Former state Rep. Jim Buck shares his experience from Puerto Rico, comparing the response to the hurricane that struck the small U.S. territory to what would happen if a massive earthquake hit Clallam and Jefferson counties, while addressing the Port Angeles Business Association on Tuesday. (Jesse Major/Peninsula Daily News)

Former state Rep. Jim Buck shares his experience from Puerto Rico, comparing the response to the hurricane that struck the small U.S. territory to what would happen if a massive earthquake hit Clallam and Jefferson counties, while addressing the Port Angeles Business Association on Tuesday. (Jesse Major/Peninsula Daily News)

Puerto Rico devastation compared to potential wreckage after Peninsula quake

PORT ANGELES — Former state Rep. Jim Buck shared his experience in Puerto Rico with the Port Angeles Business Association Tuesday, comparing the response to the hurricane that struck the small U.S. territory to what would happen if a massive earthquake hit Clallam and Jefferson counties.

Among his takeaways from his recent trip was that those who lived closer to the main roads and highways received help first, while those who lived in the more mountainous areas had to wait.

Puerto Rico is just about the same size as Jefferson and Clallam counties, but has a highway system that circles the mountainous area in the center of the island.

Many of the locals he talked with were angry with the federal government’s response to Hurricane Maria, “until they realized it was their job to get the stuff distributed across the island and that the materials were there, but they weren’t being distributed,” he said. “Then they started to figure out they weren’t very happy with their local government.”

Buck said communities that prepared to receive and distribute supplies were the first to get federal aid.

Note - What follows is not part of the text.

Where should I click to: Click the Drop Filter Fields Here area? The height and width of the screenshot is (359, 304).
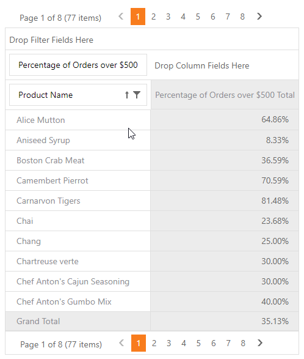pos(152,40)
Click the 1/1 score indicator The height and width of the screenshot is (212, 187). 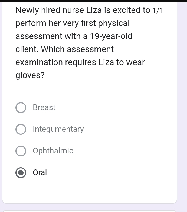coord(158,11)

“If you had the road cleared and you had a place where you could get a tractor trailer or something that had materials in, it got to you,” he said.

“If you were … 40 miles further up in the mountains and the roads are all blocked, that stuff is not going to sit on the pad in San Juan waiting for you to get it open; it’s going someplace where it can do some good.”

He said this is why it will be important to get U.S. Highway 101, state Highway 112 and side roads open as soon as possible once tragedy strikes.

Based on the geological record and written accounts from Japan, the last major Cascadia quake occurred Jan. 26, 1700.

Emergency planners say that in the advent of a Cascadia Subduction earthquake, Clallam County and Jefferson County will be isolated for weeks because bridges will collapse and roads will fail, creating dozens of micro-islands on the North Olympic Peninsula.

Based on the geological record and written accounts from Japan, the last major Cascadia quake occurred Jan. 26, 1700.

Geologists say it is not a matter of if, but when the next big one strikes the 600-mile-long subduction zone off the Northwest Coast.

When it happens again, people will be on their own at first, Buck said. Local first responders and government employees will not be able to mobilize immediately after an earthquake, he added.

“If a volunteer — or anybody for that matter — wants to help but can’t be sure their family is OK, they’re not coming,” he said. “That’s perfectly understandable. So it’s important for us to make sure that our first responders and government employees have all made arrangements to safeguard their families.”

He told those at the PABA meeting that businesses in downtown San Juan remain closed and stores like Wal-Mart and Walgreens have set up temporary stores in parking lots.

“If people can’t get the materials they have to have to fix their house and replace their stuff here, they are going to go someplace else to get it and if they can’t get it at all, they are leaving,” he said.

Buck said his eyes were opened to an issue he and others hadn’t even considered during his time in Puerto Rico. That’s what to do with the debris and wreckage.

He said along roads in Puerto Rico there are piles of debris three stories tall and now people are trying to figure out what to do with them.

Buck is preparing three lectures on disaster preparedness in the coming days at the Sunland Golf & County Club ballroom, 109 Hilltop Drive, Sequim.

They are:

6:30 p.m. Thursday, March 29 — Cascadia Subduction Zone Earthquake: The Threat to Clallam County.

6:30 p.m. April 5 — Ends of the Earth: Comparison of Cascadia Quake in Clallam County and Hurricane Maria, Puerto Rico.

6:30 p.m. April 11 — 30 Days on Your Own: Camping in Your House.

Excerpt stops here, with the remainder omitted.